▶ _Task goal_
Each record should be given back exactly, with none missing.

[Stored data]
▼
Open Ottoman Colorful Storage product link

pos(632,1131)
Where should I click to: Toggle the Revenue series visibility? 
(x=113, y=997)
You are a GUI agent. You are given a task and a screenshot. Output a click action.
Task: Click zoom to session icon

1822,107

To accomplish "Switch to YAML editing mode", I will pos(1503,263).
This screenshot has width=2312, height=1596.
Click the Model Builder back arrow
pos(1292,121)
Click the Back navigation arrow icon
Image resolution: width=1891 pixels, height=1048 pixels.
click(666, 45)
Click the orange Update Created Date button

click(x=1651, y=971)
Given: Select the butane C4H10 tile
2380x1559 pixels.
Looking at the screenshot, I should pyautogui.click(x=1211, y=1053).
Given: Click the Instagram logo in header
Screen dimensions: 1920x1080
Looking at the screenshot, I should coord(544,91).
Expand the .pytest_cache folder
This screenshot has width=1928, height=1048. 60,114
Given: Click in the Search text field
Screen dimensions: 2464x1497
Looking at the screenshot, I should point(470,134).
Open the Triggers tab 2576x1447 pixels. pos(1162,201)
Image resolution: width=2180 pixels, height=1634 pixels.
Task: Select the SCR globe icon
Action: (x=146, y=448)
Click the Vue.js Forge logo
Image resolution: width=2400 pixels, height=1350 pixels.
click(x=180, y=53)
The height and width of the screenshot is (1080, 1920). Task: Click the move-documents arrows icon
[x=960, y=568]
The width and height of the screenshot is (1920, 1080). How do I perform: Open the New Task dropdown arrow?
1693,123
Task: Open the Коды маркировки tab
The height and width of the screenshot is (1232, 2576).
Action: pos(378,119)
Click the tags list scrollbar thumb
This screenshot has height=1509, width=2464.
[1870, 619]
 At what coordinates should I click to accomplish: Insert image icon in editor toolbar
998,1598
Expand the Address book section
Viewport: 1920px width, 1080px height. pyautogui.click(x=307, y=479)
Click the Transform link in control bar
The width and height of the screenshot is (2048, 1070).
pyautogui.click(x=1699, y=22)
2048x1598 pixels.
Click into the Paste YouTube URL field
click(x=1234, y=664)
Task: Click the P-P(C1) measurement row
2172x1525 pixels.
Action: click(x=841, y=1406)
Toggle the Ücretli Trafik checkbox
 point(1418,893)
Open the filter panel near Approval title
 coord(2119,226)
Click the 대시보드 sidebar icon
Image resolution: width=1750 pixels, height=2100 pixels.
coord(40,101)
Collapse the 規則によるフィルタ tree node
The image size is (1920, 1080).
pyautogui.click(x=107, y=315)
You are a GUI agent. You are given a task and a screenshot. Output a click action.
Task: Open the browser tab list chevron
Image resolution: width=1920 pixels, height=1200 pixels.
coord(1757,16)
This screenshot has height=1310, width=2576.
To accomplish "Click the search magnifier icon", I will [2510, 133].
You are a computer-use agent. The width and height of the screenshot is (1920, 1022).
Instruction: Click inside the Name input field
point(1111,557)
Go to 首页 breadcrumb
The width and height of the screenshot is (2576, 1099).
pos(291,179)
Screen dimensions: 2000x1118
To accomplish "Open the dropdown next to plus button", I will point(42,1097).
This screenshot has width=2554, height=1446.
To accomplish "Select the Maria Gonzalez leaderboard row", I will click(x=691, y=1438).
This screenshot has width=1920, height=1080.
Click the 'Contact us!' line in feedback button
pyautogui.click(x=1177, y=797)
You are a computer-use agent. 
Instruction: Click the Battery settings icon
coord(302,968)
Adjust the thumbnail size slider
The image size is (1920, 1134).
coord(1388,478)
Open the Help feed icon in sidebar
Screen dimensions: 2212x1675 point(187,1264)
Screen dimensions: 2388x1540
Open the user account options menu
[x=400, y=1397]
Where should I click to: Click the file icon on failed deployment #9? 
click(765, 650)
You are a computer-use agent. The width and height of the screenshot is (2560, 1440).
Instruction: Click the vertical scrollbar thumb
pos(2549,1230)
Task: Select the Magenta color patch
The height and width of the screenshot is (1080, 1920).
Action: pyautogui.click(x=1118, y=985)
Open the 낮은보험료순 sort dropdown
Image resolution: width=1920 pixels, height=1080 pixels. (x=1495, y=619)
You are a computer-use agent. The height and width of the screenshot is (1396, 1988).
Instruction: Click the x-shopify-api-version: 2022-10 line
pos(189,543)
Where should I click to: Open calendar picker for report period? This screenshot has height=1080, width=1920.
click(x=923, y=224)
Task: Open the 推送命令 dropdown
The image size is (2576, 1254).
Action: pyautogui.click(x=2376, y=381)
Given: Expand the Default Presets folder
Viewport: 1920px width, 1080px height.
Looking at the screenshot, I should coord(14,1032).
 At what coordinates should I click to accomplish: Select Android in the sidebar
▲
▶ _Solution to this exercise_
Open Ottoman Colorful Storage product link

pos(632,1131)
Where should I click to: Toggle the Revenue series visibility? 
(x=113, y=997)
You are a GUI agent. You are given a task and a screenshot. Output a click action.
Task: Click zoom to session icon

1822,107

To accomplish "Switch to YAML editing mode", I will pos(1503,263).
This screenshot has width=2312, height=1596.
Click the Model Builder back arrow
pos(1292,121)
Click the Back navigation arrow icon
Image resolution: width=1891 pixels, height=1048 pixels.
click(666, 45)
Click the orange Update Created Date button

click(x=1651, y=971)
Given: Select the butane C4H10 tile
2380x1559 pixels.
Looking at the screenshot, I should pyautogui.click(x=1211, y=1053).
Given: Click the Instagram logo in header
Screen dimensions: 1920x1080
Looking at the screenshot, I should coord(544,91).
Expand the .pytest_cache folder
This screenshot has width=1928, height=1048. 60,114
Given: Click in the Search text field
Screen dimensions: 2464x1497
Looking at the screenshot, I should point(470,134).
Open the Triggers tab 2576x1447 pixels. pos(1162,201)
Image resolution: width=2180 pixels, height=1634 pixels.
Task: Select the SCR globe icon
Action: (x=146, y=448)
Click the Vue.js Forge logo
Image resolution: width=2400 pixels, height=1350 pixels.
click(x=180, y=53)
The height and width of the screenshot is (1080, 1920). Task: Click the move-documents arrows icon
[x=960, y=568]
The width and height of the screenshot is (1920, 1080). How do I perform: Open the New Task dropdown arrow?
1693,123
Task: Open the Коды маркировки tab
The height and width of the screenshot is (1232, 2576).
Action: pos(378,119)
Click the tags list scrollbar thumb
This screenshot has height=1509, width=2464.
[1870, 619]
 At what coordinates should I click to accomplish: Insert image icon in editor toolbar
998,1598
Expand the Address book section
Viewport: 1920px width, 1080px height. pyautogui.click(x=307, y=479)
Click the Transform link in control bar
The width and height of the screenshot is (2048, 1070).
pyautogui.click(x=1699, y=22)
2048x1598 pixels.
Click into the Paste YouTube URL field
click(x=1234, y=664)
Task: Click the P-P(C1) measurement row
2172x1525 pixels.
Action: click(x=841, y=1406)
Toggle the Ücretli Trafik checkbox
 point(1418,893)
Open the filter panel near Approval title
 coord(2119,226)
Click the 대시보드 sidebar icon
Image resolution: width=1750 pixels, height=2100 pixels.
coord(40,101)
Collapse the 規則によるフィルタ tree node
The image size is (1920, 1080).
pyautogui.click(x=107, y=315)
You are a GUI agent. You are given a task and a screenshot. Output a click action.
Task: Open the browser tab list chevron
Image resolution: width=1920 pixels, height=1200 pixels.
coord(1757,16)
This screenshot has height=1310, width=2576.
To accomplish "Click the search magnifier icon", I will [2510, 133].
You are a computer-use agent. The width and height of the screenshot is (1920, 1022).
Instruction: Click inside the Name input field
point(1111,557)
Go to 首页 breadcrumb
The width and height of the screenshot is (2576, 1099).
pos(291,179)
Screen dimensions: 2000x1118
To accomplish "Open the dropdown next to plus button", I will point(42,1097).
This screenshot has width=2554, height=1446.
To accomplish "Select the Maria Gonzalez leaderboard row", I will click(x=691, y=1438).
This screenshot has width=1920, height=1080.
Click the 'Contact us!' line in feedback button
pyautogui.click(x=1177, y=797)
You are a computer-use agent. 
Instruction: Click the Battery settings icon
coord(302,968)
Adjust the thumbnail size slider
The image size is (1920, 1134).
coord(1388,478)
Open the Help feed icon in sidebar
Screen dimensions: 2212x1675 point(187,1264)
Screen dimensions: 2388x1540
Open the user account options menu
[x=400, y=1397]
Where should I click to: Click the file icon on failed deployment #9? 
click(765, 650)
You are a computer-use agent. The width and height of the screenshot is (2560, 1440).
Instruction: Click the vertical scrollbar thumb
pos(2549,1230)
Task: Select the Magenta color patch
The height and width of the screenshot is (1080, 1920).
Action: pyautogui.click(x=1118, y=985)
Open the 낮은보험료순 sort dropdown
Image resolution: width=1920 pixels, height=1080 pixels. (x=1495, y=619)
You are a computer-use agent. The height and width of the screenshot is (1396, 1988).
Instruction: Click the x-shopify-api-version: 2022-10 line
pos(189,543)
Where should I click to: Open calendar picker for report period? This screenshot has height=1080, width=1920.
click(x=923, y=224)
Task: Open the 推送命令 dropdown
The image size is (2576, 1254).
Action: pyautogui.click(x=2376, y=381)
Given: Expand the Default Presets folder
Viewport: 1920px width, 1080px height.
Looking at the screenshot, I should coord(14,1032).
 At what coordinates should I click to accomplish: Select Android in the sidebar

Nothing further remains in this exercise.